La première leçon est la normalisation inarrêtable des partis de droite dure à travers l’Europe. En Suède, cela est encore plus évident. Le SD, fondé en 1988 par un ancien militant néonazi, sentait le soufre jusque dans les années 2000. Son leader actuel, un entrepreneur de 43 ans, a réussi à incarner le «suédois normal» et à intégrer, au parlement, des coalitions ad hoc sur des projets de lois. Impossible aujourd’hui de caricaturer cette formation qui a rallié une partie de l’électorat social-démocrate d’hier. «Jimmie Akesson incarne le voisin vivant dans un lotissement abordable dans une petite agglomération» a expliqué à l’AFP Jonas Hinnfors, professeur en sciences politiques à l’université de Göteborg. Ceci, alors qu’il y a quelques années, ses racines néo-nazies étaient constamment évoquées.

Gauche écartelée

Seconde leçon: entre la gauche radicale et le centre gauche, les coalitions deviennent de plus en plus compliquées à conduire. Au pouvoir depuis huit ans, la gauche suédoise est, de facto, écartelée, et le débat sur la neutralité a accru ce fossé. On retrouve ici des paramètres connus en Italie, en France ou en Espagne: plus le curseur de la colère sociale augmente, plus il devient difficile pour le centre gauche d’exister, surtout dans des pays comme la Suède où la proportionnelle intégrale émiette le parlement. Les 349 sièges du Riksdag sont attribués aux partis réalisant au moins 4%. Sur un modèle assez similaire, ce qui se passera en Italie sera donc très emblématique de la nouvelle donne politique européenne.

Recomposition de la droite

Troisième leçon: la recomposition annoncée de la droite. La droite traditionnelle, modérée, est créditée en Suède de 19% des suffrages, derrière le SD. Les contours du camp conservateur ont explosé. Sauf à ce que les centristes et les sociaux-démocrates optent pour une «grande coalition» qui exclurait l’extrême-droite, celle-ci sera associée au pouvoir.

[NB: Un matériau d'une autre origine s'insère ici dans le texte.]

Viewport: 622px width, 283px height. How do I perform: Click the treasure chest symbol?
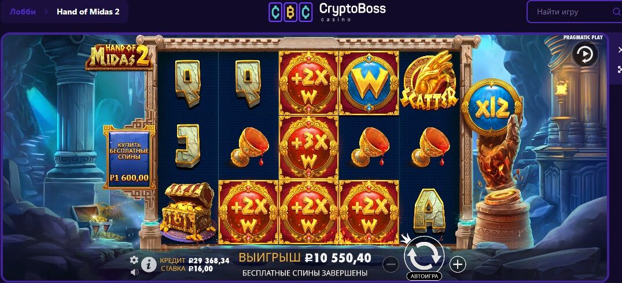[x=187, y=212]
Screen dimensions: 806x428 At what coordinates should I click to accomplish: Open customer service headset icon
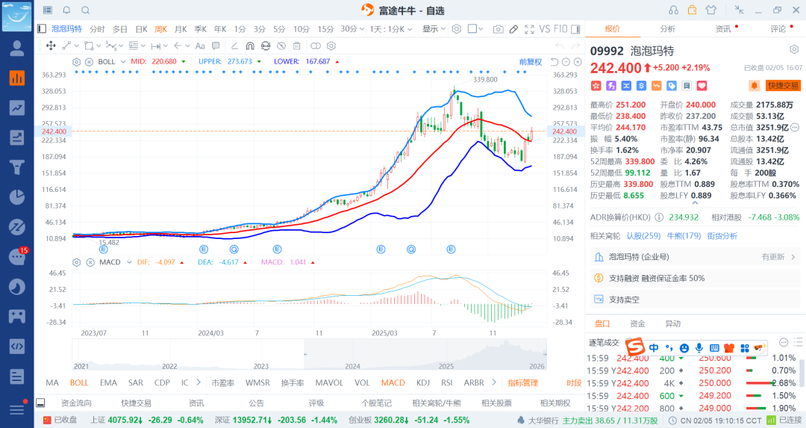[674, 10]
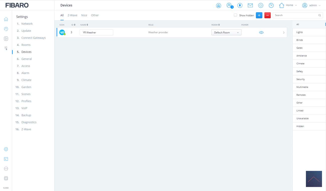The height and width of the screenshot is (191, 326).
Task: Click the Search input field
Action: coord(295,15)
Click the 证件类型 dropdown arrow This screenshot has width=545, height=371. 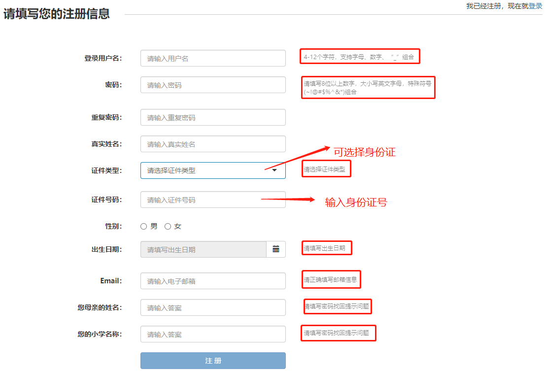pos(274,170)
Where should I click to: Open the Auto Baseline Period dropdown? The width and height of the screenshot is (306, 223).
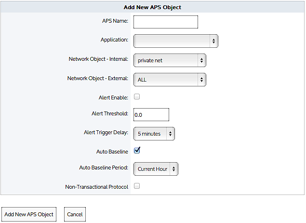[156, 169]
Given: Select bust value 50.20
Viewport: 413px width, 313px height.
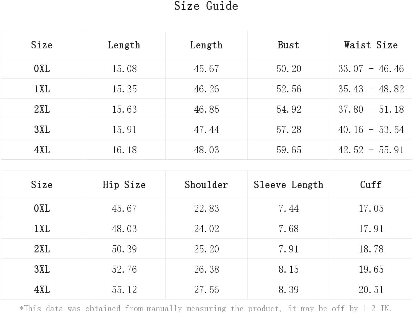Looking at the screenshot, I should [x=289, y=69].
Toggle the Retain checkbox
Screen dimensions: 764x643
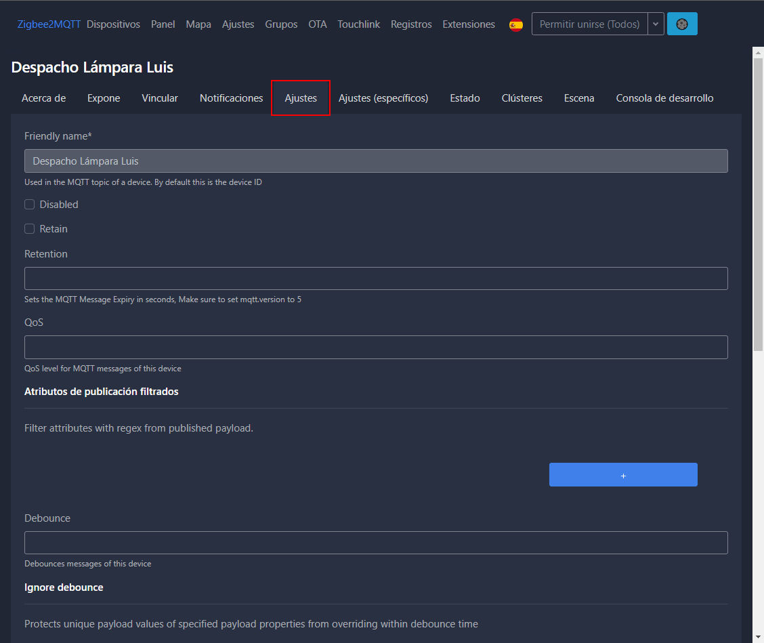30,229
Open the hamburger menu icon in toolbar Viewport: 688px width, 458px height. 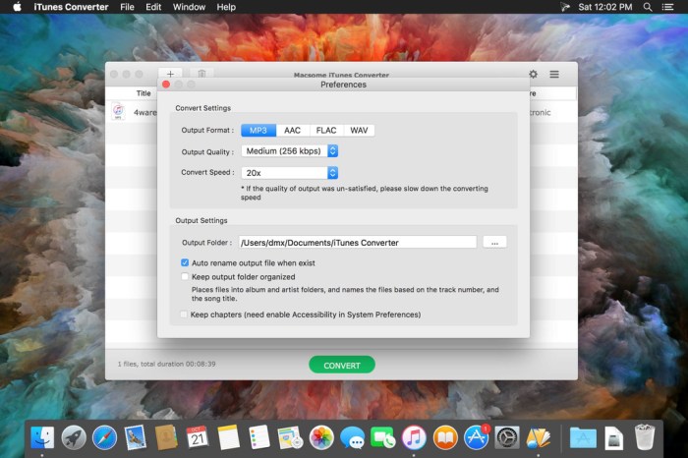[554, 74]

Là aussi, le parallèle avec l’Italie est frappant, malgré les milliers de kilomètres de distance entre les deux pays et des cultures politiques très différentes. Dans la péninsule, Giorgia Meloni a ainsi prévenu ses partenaires de droite que leur candidat à la présidence du conseil devra être le leader de la formation arrivée en tête des urnes. Façon claire de dire qu’elle ne se laissera pas marginaliser.

Ce qu’il faut retenir

Suède-Italie: voilà ce qu’il faut retenir. La guerre en Ukraine a redistribué les cartes stratégiques sur le continent européen en affaiblissant, pour l’heure, les forces politiques pro-russes traditionnellement fortes du coté de l’extrême-droite (Akesson, comme Meloni soutiennent l’Otan et la résistance à Vladimir Poutine). Mais elle pousse ces partis sur le devant de la scène en augmentant les tensions sociales liées au pouvoir d’achat et au sujet de discorde majeure qu’est l’immigration non européenne.